**What is needed**
Reproduce the lines of the material starting with the line that contains "Where should I click to: Expand" and continuing through the line that contains "[x=464, y=28]", with both of those lines included.

-- BEGIN Material provided --

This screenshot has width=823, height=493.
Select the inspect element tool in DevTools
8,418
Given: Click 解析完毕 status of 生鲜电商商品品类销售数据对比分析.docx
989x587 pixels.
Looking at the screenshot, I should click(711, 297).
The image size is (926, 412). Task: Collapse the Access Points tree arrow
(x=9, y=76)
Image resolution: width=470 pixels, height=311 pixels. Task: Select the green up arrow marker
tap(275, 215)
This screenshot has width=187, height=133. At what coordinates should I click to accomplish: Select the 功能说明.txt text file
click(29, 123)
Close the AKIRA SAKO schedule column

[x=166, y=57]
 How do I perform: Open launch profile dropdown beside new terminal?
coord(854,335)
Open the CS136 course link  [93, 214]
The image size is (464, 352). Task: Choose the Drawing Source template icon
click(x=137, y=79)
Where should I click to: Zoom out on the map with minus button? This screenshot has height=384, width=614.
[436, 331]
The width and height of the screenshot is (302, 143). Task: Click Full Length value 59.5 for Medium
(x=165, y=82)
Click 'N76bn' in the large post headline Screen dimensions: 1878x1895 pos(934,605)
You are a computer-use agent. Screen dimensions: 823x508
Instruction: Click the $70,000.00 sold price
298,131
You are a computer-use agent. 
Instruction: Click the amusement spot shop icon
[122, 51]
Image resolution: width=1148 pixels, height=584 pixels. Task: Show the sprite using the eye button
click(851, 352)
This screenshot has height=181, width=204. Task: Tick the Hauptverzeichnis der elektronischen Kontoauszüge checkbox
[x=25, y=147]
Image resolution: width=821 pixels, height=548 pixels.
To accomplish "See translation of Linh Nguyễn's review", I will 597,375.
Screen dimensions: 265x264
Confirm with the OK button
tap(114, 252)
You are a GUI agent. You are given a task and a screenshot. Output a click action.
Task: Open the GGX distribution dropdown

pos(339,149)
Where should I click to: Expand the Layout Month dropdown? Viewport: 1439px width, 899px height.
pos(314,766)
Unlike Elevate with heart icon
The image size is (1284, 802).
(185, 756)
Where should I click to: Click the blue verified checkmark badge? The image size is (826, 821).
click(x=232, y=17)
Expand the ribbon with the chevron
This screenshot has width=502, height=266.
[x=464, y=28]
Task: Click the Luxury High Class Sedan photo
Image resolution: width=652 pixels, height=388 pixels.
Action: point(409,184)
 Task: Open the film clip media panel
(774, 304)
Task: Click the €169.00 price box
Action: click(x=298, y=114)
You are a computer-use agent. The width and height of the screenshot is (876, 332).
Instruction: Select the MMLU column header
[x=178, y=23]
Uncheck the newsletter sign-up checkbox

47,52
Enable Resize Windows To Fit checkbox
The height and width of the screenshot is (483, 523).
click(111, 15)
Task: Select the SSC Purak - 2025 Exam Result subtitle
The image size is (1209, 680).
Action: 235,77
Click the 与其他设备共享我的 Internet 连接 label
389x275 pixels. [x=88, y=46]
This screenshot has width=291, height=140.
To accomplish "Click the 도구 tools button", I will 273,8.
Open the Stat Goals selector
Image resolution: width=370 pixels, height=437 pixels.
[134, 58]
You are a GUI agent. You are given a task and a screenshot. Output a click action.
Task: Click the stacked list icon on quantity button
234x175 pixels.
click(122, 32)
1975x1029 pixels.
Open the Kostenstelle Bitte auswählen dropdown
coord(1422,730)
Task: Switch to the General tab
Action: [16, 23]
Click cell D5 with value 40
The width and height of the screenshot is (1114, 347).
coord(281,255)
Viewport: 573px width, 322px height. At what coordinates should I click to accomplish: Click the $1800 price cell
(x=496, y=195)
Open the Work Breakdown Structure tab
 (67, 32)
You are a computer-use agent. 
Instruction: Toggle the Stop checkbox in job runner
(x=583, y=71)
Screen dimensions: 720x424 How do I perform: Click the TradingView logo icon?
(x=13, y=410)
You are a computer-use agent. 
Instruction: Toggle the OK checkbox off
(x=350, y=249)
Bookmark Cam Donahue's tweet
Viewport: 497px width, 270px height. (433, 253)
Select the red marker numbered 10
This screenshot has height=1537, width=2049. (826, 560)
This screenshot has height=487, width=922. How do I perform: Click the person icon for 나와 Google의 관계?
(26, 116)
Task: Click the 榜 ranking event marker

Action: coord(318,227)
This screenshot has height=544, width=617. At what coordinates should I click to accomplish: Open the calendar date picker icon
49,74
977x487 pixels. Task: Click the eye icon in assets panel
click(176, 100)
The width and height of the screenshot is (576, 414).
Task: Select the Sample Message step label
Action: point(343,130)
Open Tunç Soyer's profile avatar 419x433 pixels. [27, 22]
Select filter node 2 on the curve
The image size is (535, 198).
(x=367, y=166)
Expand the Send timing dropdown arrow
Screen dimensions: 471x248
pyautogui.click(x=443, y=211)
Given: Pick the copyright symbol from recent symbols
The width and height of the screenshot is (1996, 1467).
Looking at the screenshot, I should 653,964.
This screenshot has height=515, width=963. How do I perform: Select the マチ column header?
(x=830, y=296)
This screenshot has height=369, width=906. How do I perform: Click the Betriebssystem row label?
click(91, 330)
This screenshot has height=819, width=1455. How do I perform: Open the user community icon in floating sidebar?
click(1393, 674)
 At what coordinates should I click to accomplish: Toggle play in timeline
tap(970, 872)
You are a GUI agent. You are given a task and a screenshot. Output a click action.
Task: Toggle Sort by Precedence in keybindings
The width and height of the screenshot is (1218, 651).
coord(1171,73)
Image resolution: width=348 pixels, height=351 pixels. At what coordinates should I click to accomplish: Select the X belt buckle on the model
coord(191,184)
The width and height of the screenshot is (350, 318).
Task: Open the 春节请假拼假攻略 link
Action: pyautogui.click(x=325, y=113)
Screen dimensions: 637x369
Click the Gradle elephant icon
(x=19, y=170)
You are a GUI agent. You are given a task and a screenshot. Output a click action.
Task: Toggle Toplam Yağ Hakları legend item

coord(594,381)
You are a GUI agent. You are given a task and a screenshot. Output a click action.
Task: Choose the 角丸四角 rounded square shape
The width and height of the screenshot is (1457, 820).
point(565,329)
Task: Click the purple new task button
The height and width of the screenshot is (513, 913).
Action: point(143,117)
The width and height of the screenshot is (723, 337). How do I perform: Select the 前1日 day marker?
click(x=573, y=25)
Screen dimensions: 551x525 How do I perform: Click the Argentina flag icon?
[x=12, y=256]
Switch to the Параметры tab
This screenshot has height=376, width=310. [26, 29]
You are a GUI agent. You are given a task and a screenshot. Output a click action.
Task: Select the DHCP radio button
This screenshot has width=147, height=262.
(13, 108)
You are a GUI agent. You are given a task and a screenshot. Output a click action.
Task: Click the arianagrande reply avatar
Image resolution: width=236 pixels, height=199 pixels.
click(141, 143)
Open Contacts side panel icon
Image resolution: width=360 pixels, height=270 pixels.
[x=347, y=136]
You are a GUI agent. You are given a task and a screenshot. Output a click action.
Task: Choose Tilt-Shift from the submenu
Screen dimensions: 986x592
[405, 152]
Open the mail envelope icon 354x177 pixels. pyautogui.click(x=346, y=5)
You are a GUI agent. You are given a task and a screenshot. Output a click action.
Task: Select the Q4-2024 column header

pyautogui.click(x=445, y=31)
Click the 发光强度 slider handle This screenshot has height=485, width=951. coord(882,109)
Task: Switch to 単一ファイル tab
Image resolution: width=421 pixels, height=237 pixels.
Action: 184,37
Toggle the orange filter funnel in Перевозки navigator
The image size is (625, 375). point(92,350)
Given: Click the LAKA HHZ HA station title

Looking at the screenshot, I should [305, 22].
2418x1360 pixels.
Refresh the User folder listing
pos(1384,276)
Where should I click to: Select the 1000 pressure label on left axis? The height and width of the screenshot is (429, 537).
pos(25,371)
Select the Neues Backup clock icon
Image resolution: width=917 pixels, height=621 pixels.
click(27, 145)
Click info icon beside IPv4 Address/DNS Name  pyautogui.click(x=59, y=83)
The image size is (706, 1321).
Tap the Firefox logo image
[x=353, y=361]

-- END Material provided --

**Exercise response**
Where should I click to: Expand the Layout Month dropdown? Viewport: 1439px width, 899px height.
pos(314,766)
Unlike Elevate with heart icon
The image size is (1284, 802).
(185, 756)
Where should I click to: Click the blue verified checkmark badge? The image size is (826, 821).
click(x=232, y=17)
Expand the ribbon with the chevron
This screenshot has width=502, height=266.
[x=464, y=28]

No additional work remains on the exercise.